> **Work to be completed**
Copy every record below, exactly as written.

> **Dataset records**

□ □ □

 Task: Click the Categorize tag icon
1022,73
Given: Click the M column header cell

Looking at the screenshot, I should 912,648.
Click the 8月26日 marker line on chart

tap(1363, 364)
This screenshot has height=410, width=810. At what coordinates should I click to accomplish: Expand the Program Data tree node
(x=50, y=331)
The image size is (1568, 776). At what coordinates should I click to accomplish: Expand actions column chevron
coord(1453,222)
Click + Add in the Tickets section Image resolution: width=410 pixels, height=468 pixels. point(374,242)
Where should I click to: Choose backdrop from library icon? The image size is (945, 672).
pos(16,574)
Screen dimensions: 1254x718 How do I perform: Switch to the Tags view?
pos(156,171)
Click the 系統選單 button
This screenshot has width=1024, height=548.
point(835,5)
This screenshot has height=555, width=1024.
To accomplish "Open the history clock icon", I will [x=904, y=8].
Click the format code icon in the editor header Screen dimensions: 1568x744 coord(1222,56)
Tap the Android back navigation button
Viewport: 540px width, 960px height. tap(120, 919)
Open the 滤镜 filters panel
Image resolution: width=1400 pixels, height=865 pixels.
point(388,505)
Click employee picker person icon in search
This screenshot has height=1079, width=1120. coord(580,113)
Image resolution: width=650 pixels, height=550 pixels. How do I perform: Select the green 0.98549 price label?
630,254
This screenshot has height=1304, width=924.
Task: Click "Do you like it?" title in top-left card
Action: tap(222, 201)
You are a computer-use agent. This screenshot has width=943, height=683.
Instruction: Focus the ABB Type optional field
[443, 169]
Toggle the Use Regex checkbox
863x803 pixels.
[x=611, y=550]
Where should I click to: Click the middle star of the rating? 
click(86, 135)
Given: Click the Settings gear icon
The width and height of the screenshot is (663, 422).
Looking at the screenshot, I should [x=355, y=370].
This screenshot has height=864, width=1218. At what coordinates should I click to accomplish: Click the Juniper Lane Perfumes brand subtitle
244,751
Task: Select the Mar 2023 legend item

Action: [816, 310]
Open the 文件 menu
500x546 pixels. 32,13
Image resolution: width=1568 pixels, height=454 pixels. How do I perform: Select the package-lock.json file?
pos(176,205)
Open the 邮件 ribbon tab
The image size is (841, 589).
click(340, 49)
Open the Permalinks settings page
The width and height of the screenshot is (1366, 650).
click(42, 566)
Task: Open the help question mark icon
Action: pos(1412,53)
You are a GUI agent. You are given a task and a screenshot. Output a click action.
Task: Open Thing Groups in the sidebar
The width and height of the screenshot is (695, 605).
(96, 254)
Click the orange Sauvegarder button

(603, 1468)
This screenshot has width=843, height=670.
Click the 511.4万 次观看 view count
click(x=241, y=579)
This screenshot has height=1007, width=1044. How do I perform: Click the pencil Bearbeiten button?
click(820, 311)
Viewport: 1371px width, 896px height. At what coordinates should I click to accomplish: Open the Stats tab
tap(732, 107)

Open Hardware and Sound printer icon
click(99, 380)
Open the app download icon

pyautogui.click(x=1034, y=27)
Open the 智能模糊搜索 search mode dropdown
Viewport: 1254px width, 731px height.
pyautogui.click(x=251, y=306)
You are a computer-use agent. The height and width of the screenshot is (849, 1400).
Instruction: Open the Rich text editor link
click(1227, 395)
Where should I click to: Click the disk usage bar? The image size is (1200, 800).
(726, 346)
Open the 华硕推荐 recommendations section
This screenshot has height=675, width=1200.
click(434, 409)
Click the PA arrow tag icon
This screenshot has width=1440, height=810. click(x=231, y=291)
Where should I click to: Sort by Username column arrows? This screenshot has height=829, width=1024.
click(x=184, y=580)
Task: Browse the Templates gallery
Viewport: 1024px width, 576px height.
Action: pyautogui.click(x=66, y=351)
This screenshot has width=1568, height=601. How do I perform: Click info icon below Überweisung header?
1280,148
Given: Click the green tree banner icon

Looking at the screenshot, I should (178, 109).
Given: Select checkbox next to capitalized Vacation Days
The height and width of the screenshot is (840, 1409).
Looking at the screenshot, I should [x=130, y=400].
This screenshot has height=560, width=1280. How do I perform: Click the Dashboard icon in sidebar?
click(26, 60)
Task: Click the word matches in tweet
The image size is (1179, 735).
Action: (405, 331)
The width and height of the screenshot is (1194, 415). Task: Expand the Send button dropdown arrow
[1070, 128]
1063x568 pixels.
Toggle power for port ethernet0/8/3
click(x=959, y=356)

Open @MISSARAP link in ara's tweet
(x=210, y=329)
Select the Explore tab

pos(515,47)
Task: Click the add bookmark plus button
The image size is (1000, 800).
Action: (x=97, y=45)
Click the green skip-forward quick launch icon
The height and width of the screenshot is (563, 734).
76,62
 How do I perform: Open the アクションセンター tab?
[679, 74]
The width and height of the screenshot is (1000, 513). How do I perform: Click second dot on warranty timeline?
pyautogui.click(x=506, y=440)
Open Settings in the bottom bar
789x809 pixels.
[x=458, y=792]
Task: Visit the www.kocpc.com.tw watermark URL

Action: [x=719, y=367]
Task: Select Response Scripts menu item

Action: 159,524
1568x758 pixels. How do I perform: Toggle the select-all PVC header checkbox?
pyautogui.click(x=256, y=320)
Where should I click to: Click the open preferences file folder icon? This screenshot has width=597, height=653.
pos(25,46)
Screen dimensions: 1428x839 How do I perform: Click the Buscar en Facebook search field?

□ □ □

> **Solved exercise**
 Task: Click the Categorize tag icon
1022,73
Given: Click the M column header cell

Looking at the screenshot, I should 912,648.
Click the 8月26日 marker line on chart

tap(1363, 364)
This screenshot has height=410, width=810. At what coordinates should I click to accomplish: Expand the Program Data tree node
(x=50, y=331)
The image size is (1568, 776). At what coordinates should I click to accomplish: Expand actions column chevron
coord(1453,222)
Click + Add in the Tickets section Image resolution: width=410 pixels, height=468 pixels. point(374,242)
Where should I click to: Choose backdrop from library icon? The image size is (945, 672).
pos(16,574)
Screen dimensions: 1254x718 How do I perform: Switch to the Tags view?
pos(156,171)
Click the 系統選單 button
This screenshot has width=1024, height=548.
point(835,5)
This screenshot has height=555, width=1024.
To accomplish "Open the history clock icon", I will [x=904, y=8].
Click the format code icon in the editor header Screen dimensions: 1568x744 coord(1222,56)
Tap the Android back navigation button
Viewport: 540px width, 960px height. tap(120, 919)
Open the 滤镜 filters panel
Image resolution: width=1400 pixels, height=865 pixels.
point(388,505)
Click employee picker person icon in search
This screenshot has height=1079, width=1120. coord(580,113)
Image resolution: width=650 pixels, height=550 pixels. How do I perform: Select the green 0.98549 price label?
630,254
This screenshot has height=1304, width=924.
Task: Click "Do you like it?" title in top-left card
Action: tap(222, 201)
You are a computer-use agent. This screenshot has width=943, height=683.
Instruction: Focus the ABB Type optional field
[443, 169]
Toggle the Use Regex checkbox
863x803 pixels.
[x=611, y=550]
Where should I click to: Click the middle star of the rating? 
click(86, 135)
Given: Click the Settings gear icon
The width and height of the screenshot is (663, 422).
Looking at the screenshot, I should [x=355, y=370].
This screenshot has height=864, width=1218. At what coordinates should I click to accomplish: Click the Juniper Lane Perfumes brand subtitle
244,751
Task: Select the Mar 2023 legend item

Action: [816, 310]
Open the 文件 menu
500x546 pixels. 32,13
Image resolution: width=1568 pixels, height=454 pixels. How do I perform: Select the package-lock.json file?
pos(176,205)
Open the 邮件 ribbon tab
The image size is (841, 589).
click(340, 49)
Open the Permalinks settings page
The width and height of the screenshot is (1366, 650).
click(42, 566)
Task: Open the help question mark icon
Action: pos(1412,53)
You are a GUI agent. You are given a task and a screenshot. Output a click action.
Task: Open Thing Groups in the sidebar
The width and height of the screenshot is (695, 605).
(96, 254)
Click the orange Sauvegarder button

(603, 1468)
This screenshot has width=843, height=670.
Click the 511.4万 次观看 view count
click(x=241, y=579)
This screenshot has height=1007, width=1044. How do I perform: Click the pencil Bearbeiten button?
click(820, 311)
Viewport: 1371px width, 896px height. At what coordinates should I click to accomplish: Open the Stats tab
tap(732, 107)

Open Hardware and Sound printer icon
click(99, 380)
Open the app download icon

pyautogui.click(x=1034, y=27)
Open the 智能模糊搜索 search mode dropdown
Viewport: 1254px width, 731px height.
pyautogui.click(x=251, y=306)
You are a computer-use agent. The height and width of the screenshot is (849, 1400).
Instruction: Open the Rich text editor link
click(1227, 395)
Where should I click to: Click the disk usage bar? The image size is (1200, 800).
(726, 346)
Open the 华硕推荐 recommendations section
This screenshot has height=675, width=1200.
click(434, 409)
Click the PA arrow tag icon
This screenshot has width=1440, height=810. click(x=231, y=291)
Where should I click to: Sort by Username column arrows? This screenshot has height=829, width=1024.
click(x=184, y=580)
Task: Browse the Templates gallery
Viewport: 1024px width, 576px height.
Action: pyautogui.click(x=66, y=351)
This screenshot has width=1568, height=601. How do I perform: Click info icon below Überweisung header?
1280,148
Given: Click the green tree banner icon

Looking at the screenshot, I should (178, 109).
Given: Select checkbox next to capitalized Vacation Days
The height and width of the screenshot is (840, 1409).
Looking at the screenshot, I should [x=130, y=400].
This screenshot has height=560, width=1280. How do I perform: Click the Dashboard icon in sidebar?
click(26, 60)
Task: Click the word matches in tweet
The image size is (1179, 735).
Action: (405, 331)
The width and height of the screenshot is (1194, 415). Task: Expand the Send button dropdown arrow
[1070, 128]
1063x568 pixels.
Toggle power for port ethernet0/8/3
click(x=959, y=356)

Open @MISSARAP link in ara's tweet
(x=210, y=329)
Select the Explore tab

pos(515,47)
Task: Click the add bookmark plus button
The image size is (1000, 800).
Action: (x=97, y=45)
Click the green skip-forward quick launch icon
The height and width of the screenshot is (563, 734).
76,62
 How do I perform: Open the アクションセンター tab?
[679, 74]
The width and height of the screenshot is (1000, 513). How do I perform: Click second dot on warranty timeline?
pyautogui.click(x=506, y=440)
Open Settings in the bottom bar
789x809 pixels.
[x=458, y=792]
Task: Visit the www.kocpc.com.tw watermark URL

Action: [x=719, y=367]
Task: Select Response Scripts menu item

Action: 159,524
1568x758 pixels. How do I perform: Toggle the select-all PVC header checkbox?
pyautogui.click(x=256, y=320)
Where should I click to: Click the open preferences file folder icon? This screenshot has width=597, height=653.
pos(25,46)
Screen dimensions: 1428x839 How do I perform: Click the Buscar en Facebook search field?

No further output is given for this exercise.